▸ Selection
◆ ◆ ◆ ◆
The ability to self-service the infrastructure and services perfectly aligns with modern businesses’ agile software development needs. Instead of waiting for new servers to be set up in a private data center, you can use the self-service portal of the cloud vendor and build the system within minutes. Both the provisioning and removal of cloud infrastructure and services is accomplished through the same self-service portal. Cloud vendors take care of the security of the self-service console.
To keep a balance between the developer’s autonomy to build, deploy, and run the applications, cloud vendors provide a secure role-based access system so that you can authorize specific users to manage specific services.
Self-service also allows you to monitor the health of your cloud services along with any alert notifications you have set up upon these services. The lack of manual intervention eliminates the element of human error.
Cloud vendors keep adding new services to the system, and users can use the same self-service portal to use the newly added services.
#2 Rapid Elasticity and Scalability
A prominent feature of cloud computing is its elasticity and scalability. Scalability refers to an increase in the capacity to meet the increasing load; usually, this is static demand growth. Elasticity, on the other hand, is the automatic allocation of memory, CPU, and storage to meet rapid workload needs.
Consider a scenario where you expect extra workload on a Black Friday sale. With the click of a button, you can upgrade your virtual machines to handle the expected workload. Note that upgrading cloud based virtual machines do not cause any downtime. You can also add a new virtual machine in the pool of existing virtual machines so that the VM cluster can now handle the increased load with the addition of a new VM.
Most cloud vendors provide built-in elasticity in the services. That’s why the majority of AWS service names include the word “Elastic” as most of the AWS services have built-in elasticity. Referring back to the example of Black Friday sales, you can configure the dynamic scaling to your fleet of virtual machines. As soon as the load on the existing VM cross a certain threshold, the load balancer will automatically provision a new VM and will include it in the distribution of requests.
Elasticity is applied not only in the case of adding resources but removing resources as well. In the case of Black Friday sales, the system will monitor the load on the VM. As soon as the workload falls below a certain threshold (e.g., CPU below 40%), the elastic load balancer will remove the additional VM which was provisioned temporarily to handle the load. This is a landmark for cloud computing because that allows manufacturing companies to rapidly add or remove any cloud computing resources. The resources can be storage, computing, memory, networking, etc.
The ability to dynamically add or remove resources also lets you control your costs. You can plan the new customer’s onboarding and the cost which will be incurred to handle the new workload. The self-service portal enables customers to control the cloud costs directly because they can create and remove new cloud services on a need basis.
◆ ◆ ◆ ◆
▸ Required tasks
1) Answer these questions about the cloud computing passage:
(a) What does the passage say scalability refers to?
(b) What example threshold does the passage give for the workload falling low enough that the extra VM is removed?
(c) According to the passage, why do the majority of AWS service names include the word "Elastic"?
2) Write a continuation of the cloud computing passage, starting after its final sentence.

Word and item position data
◆ ◆ ◆ ◆
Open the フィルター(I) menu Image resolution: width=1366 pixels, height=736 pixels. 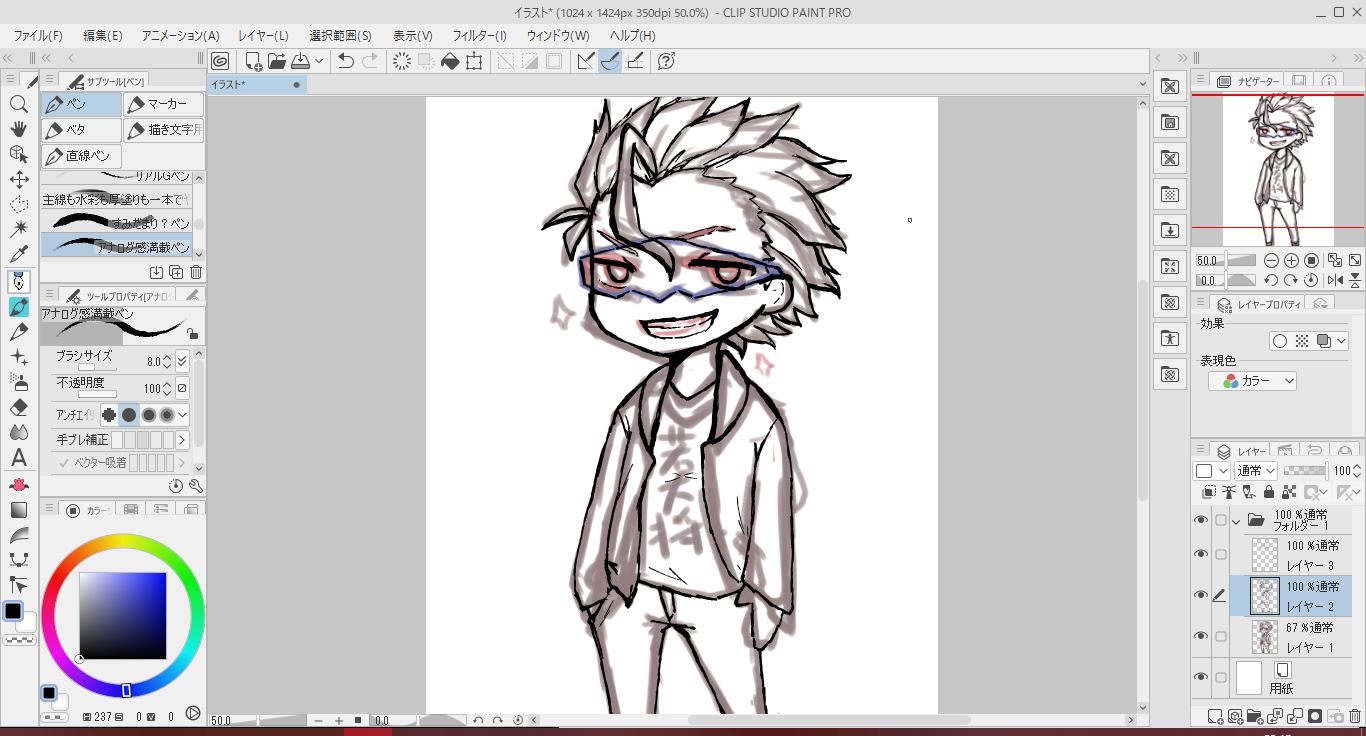pyautogui.click(x=479, y=35)
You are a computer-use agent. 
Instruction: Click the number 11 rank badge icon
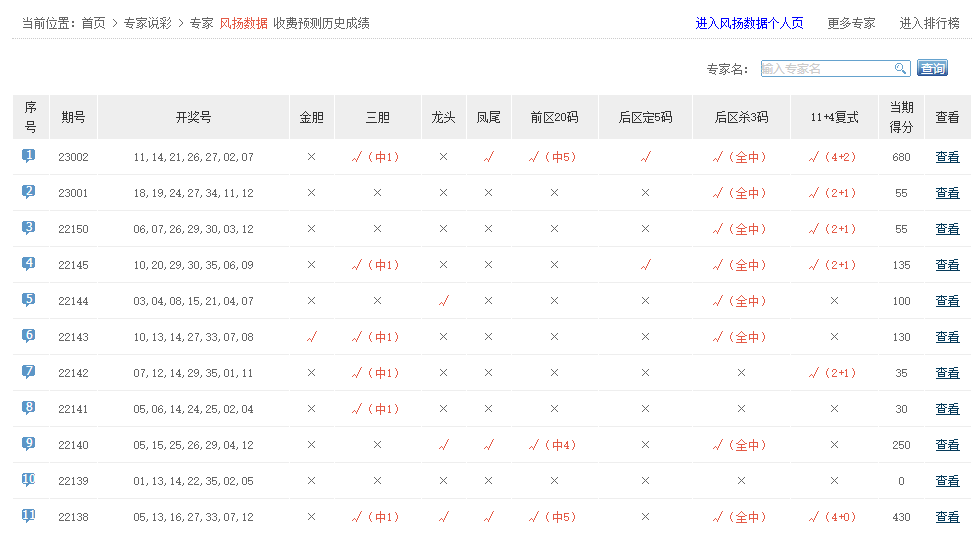click(x=29, y=516)
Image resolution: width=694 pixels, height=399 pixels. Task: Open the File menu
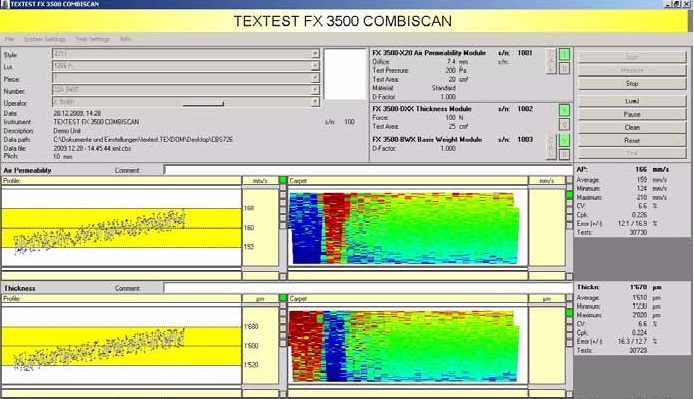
◆ ◆ ◆ ◆
▸ Answers for the exercise
1)
(a) An increase in the capacity to meet the increasing load, usually static demand growth.
(b) CPU below 40%.
(c) Because most AWS services have built-in elasticity.

2)
Note that the feature of adding or removing the cloud resources on a need basis comes for free, and you are only charged for the actual infrastructure/services used.
#3 Multi-tenancy and Resource Pooling
Cloud computing is designed to support the multi-tenancy model for maximum utilization of the cloud infrastructure. In this model, multiple customers share the same physical infrastructure without compromising privacy and security. For example, multiple customers might use the same physical computer where each customer is assigned a separate VM on the same computer. Similarly, for a large SSD storage device, different customers might be allocated some portions of storage from the same SSD device. The ability to share the infrastructure resources is called resource pooling because different customers are served with the infrastructure from the same resource pool. This reduces the cost for the customers and ensures maximum utilization of the infrastructure because it provides economy for scale.
Cloud computing allows customers to select the best cloud service, network, or server that matches their specific requirements. This capability exists only because of resource pooling. The resource pool contains different versions of the same service so that customers can pick and choose the best one for their business needs. For example, a customer can select any of the EC2 instance types from the available pool of 275 types of EC2 instances. The newly offered services are automatically added to the pool and immediately available to the customers.
Also, resource pooling eliminates the conflict between the administration process and the client’s experience, as the resources are provisioned in real-time.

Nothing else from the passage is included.